Но «партия расстрелянных» на то и разделяет крайние взгляды, чтобы не смириться с этим. Предстоит последняя силовая акция, после которой, очевидно, партия расстрелянных станет таковой не только по названию.
Объектом становится реально действовавший Легион «Триколор» (у этого военного соединения были разные названия, остановимся на том, который употребляется в романе, — для простоты). Сила художественного произведения — в том, чтобы поместить нечто известное в такие обстоятельства, которые показали бы сущность явления во всей ее полноте. Чтобы персонажам было буквально некуда спрятаться.
«Триколор», фашистская воинская часть, укомплектованная «французскими патриотами», и в том числе некоторыми русскими белоэмигрантами, отправилась сражаться с врагами демократии — то есть большевиками — в Россию. Закончили эти патриоты как самые обычные каратели: поручено им было охранять дороги — дороги взрывали «террористы» (в данном случае белорусские партизаны) — а «террористов» поддерживало местное население — и вот уже наши борцы за демократию и против зверя большевизма сжигают крестьянские дома и убивают стариков, женщин и детей…
Худой мир, говорят, лучше доброй ссоры. Но в худом мире, который Франция заключает с Германией Шпеера, будет место для Легиона «Триколор» и не будет места для участников Сопротивления — «террористов».

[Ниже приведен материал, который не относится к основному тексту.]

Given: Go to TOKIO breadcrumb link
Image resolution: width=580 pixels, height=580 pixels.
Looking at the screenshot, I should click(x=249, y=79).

Это тоже цена мира. Глядя из исторического далёка, мы согласны с этим смириться.
Но мы, мудрые читатели, — это одно, а персонажи романа — совсем другое. Да, они потерпели поражение, но если уж уходить со сцены истории — то уходить с грохотом.
Франция в этих условиях залижет свои раны раньше. Но цена для нее, вероятно, оказалась бы не то что выше, а грязнее.

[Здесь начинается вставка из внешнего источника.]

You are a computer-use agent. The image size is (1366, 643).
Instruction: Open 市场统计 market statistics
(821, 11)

Впрочем, главный субъект любого художественного произведения — все-таки отдельный человек. Как на судьбах самых разных людей скажутся происходящие события? Какие выборы придется делать персонажам? Альтернативный ход развития истории до предела обостряет эти выборы, делает их мучительными — и подчас гораздо менее однозначными.
Впрочем, для того, чтобы читателю понимать душевные движения героев, авторам не потребовалось отправлять в сорок второй год наших современников — так называемых «попаданцев». В «Архитекторе» не действует российский спецназовец из девяностых годов и не поражает всех приемами современной борьбы, а также знанием неслыханных технологий. И ампулы с пенициллином у него в кармане не завалялось. И вообще его в романе просто нет и быть не может.
В этом смысле «Архитектор» представляет собой традиционный роман. В нем практически нет фантастики. Всей фантастичности — переставлено несколько кубиков. И возник совершенно другой узор калейдоскопа.